风从纱窗缝里钻进来,带着清甜的花香,一下子盈满了整个房间。推开窗,楼下的三角梅开得正盛,紫红的花瓣随风飘落,几片落在窗台上,还沾着阳光的温度。这香气让我想起从前的十月,总有学生把桂花装进玻璃瓶,偷偷放在办公桌上。那时总忙着赶课、批改作业,脚步匆匆,拿起瓶子晃一晃便随手放下;如今在书房静坐,任香气在鼻尖萦绕,才品出这香气里藏着的,是孩子们未曾说出口的体贴。
书房墙上挂着一幅字,是去年退休时同事送的,“桃李不言,下自成蹊”的浓黑墨迹,在十月阳光里泛着暖意。望着这六个字,忽然想起上个月整理旧照片时,翻出的一沓毕业合影:一群群穿校服的孩子挤在花坛前,每张照片里的我,都站在最后一排,笑得眼角皱成了细纹。那时总觉得教书是沉甸甸的责任,如今才懂得,那些年撒在讲台上的心血,早已在别人心里长成了大树——就像上周,二十年前的学生发来消息:“王老师,我今年也成了一名教师。站在九月的讲台上拿起粉笔时,忽然就懂了您当年反复修改教案的心情。”那天我在书桌前坐了许久,看窗台上的花在风里轻轻颤动,觉得十月的风都变得格外柔软。
如今的十月,不再需要赶早去学校,却依然保持着早起的习惯。穿上轻便的运动鞋去小区晨练,常遇见同样退休的张老师。我们聊着从前“搬新书”“课后补课”的旧事,也会说起从前无暇顾及的家常:哪家早餐摊的豆浆最浓,哪片草坪的秋阳最暖,周末要不要一起去公园散步。话题在往事与当下间流转,像秋光在枝叶间跳跃。

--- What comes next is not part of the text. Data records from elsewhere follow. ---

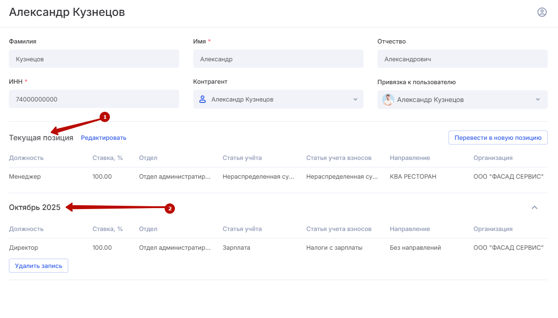Click the Зарплата accounting item cell

pos(236,248)
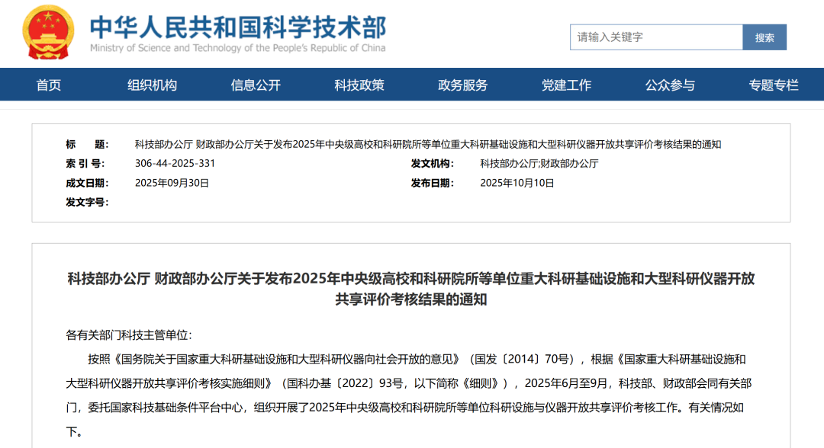Select the 公众参与 navigation item

click(670, 85)
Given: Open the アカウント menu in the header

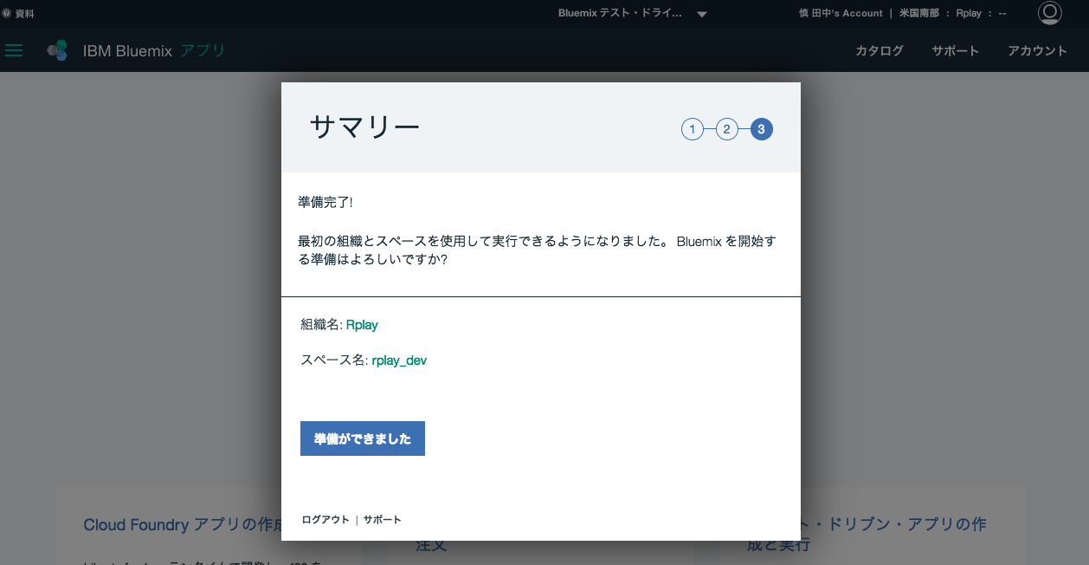Looking at the screenshot, I should click(1037, 50).
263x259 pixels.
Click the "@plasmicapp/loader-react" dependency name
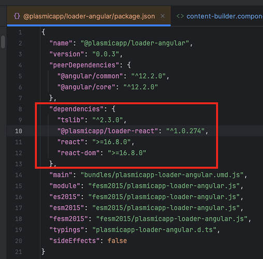pyautogui.click(x=108, y=131)
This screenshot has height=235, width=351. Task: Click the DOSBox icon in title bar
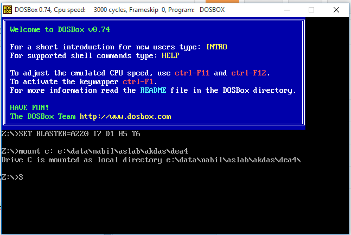coord(8,10)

晨练回家,先侍弄阳台上的几盆多肉——那是退休前学生们送的,还说“老师以后不用那么忙了,可以养花放松放松”。如今每一棵都长得胖乎乎的,叶片上沾着晨露,像极了孩子们当年的笑脸。然后回到书房,坐在藤椅上慢慢整理旧照片,把毕业照按年份收进相册,将教师节收到的手工贺卡摆在书桌一角;要么拿起那本散文集,读到喜欢的句子就用铅笔轻轻圈点——不像从前写教案时那般紧张,只是慢慢地读,慢慢地品。
午后的阳光最是暖和。把换季的棉被抱到阳台晾晒,被子吸饱了秋阳的味道,暖烘烘的,让人想起从前教室里晒过太阳的作业本——那时总让孩子们把作业本摊在窗台上,说是晒晒太阳不容易潮,如今抱着自己的被子,才发觉这种暖意是能渗进骨子里的。傍晚去菜市场挑些新鲜的萝卜和白菜,回家慢慢炖一锅暖汤——从前总没时间好好做饭,要么在学校食堂对付,要么回家煮碗面条;现在听着锅里咕嘟咕嘟的声响,闻着飘出来的香味,觉得日子格外有滋有味。

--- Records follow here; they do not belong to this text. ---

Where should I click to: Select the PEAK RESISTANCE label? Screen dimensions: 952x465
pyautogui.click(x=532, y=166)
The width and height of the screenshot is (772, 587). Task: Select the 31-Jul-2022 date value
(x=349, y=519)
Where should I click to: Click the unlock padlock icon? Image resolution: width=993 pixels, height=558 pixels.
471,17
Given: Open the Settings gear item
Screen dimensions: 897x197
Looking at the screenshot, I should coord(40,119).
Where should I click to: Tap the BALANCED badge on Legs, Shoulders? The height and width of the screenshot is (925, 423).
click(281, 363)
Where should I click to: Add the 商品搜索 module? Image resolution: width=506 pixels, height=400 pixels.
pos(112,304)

有时在厨房看着渐渐暗下来的天色,会想起从前九月晚自习的教室:灯火通明得像片星海,孩子们低着头写字,偶尔有人举手提问,声音轻软得像棉花。而现在,自家的灯亮着暖黄的光,照亮属于自己的慢时光——没有要写的教案,没有待改的作业,只有锅里冒着的热气,书房里尚未散尽的桂香,和绿萝刚长出的新芽。

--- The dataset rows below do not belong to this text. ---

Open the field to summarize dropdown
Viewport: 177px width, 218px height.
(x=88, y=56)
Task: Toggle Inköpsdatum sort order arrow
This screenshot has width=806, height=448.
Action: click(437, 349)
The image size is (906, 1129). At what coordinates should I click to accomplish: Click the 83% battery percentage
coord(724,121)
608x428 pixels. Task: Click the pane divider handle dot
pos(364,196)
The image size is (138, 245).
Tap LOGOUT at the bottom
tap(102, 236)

告别九月,从来不是告别那些忙碌却滚烫的岁月,而是将四十年的责任与热爱,酿成十月书房里的从容。那些教案里的批注、孩子们送的小礼物、讲台上的粉笔灰,都成了回忆里最温暖的光;而十月的晨练、窗台上的多肉、锅里的暖汤,还有书房里的秋阳与桂香,是这生活新酿的甘甜。
风又吹来了,带着十月的暖,裹着桂花的香,从纱窗缝里钻进书房,轻轻拂过桌上的旧照片。我拾起窗台上的一片桂花,轻轻放在鼻尖,忽然觉得这样的十月真好——既有回忆可温,又有新景可盼。
那就轻轻握住这份十月的温柔吧。愿书房里的每一缕阳光,都能照亮过往的光阴;愿十月的每一天,都能在慢时光里,品出生活最踏实的甜。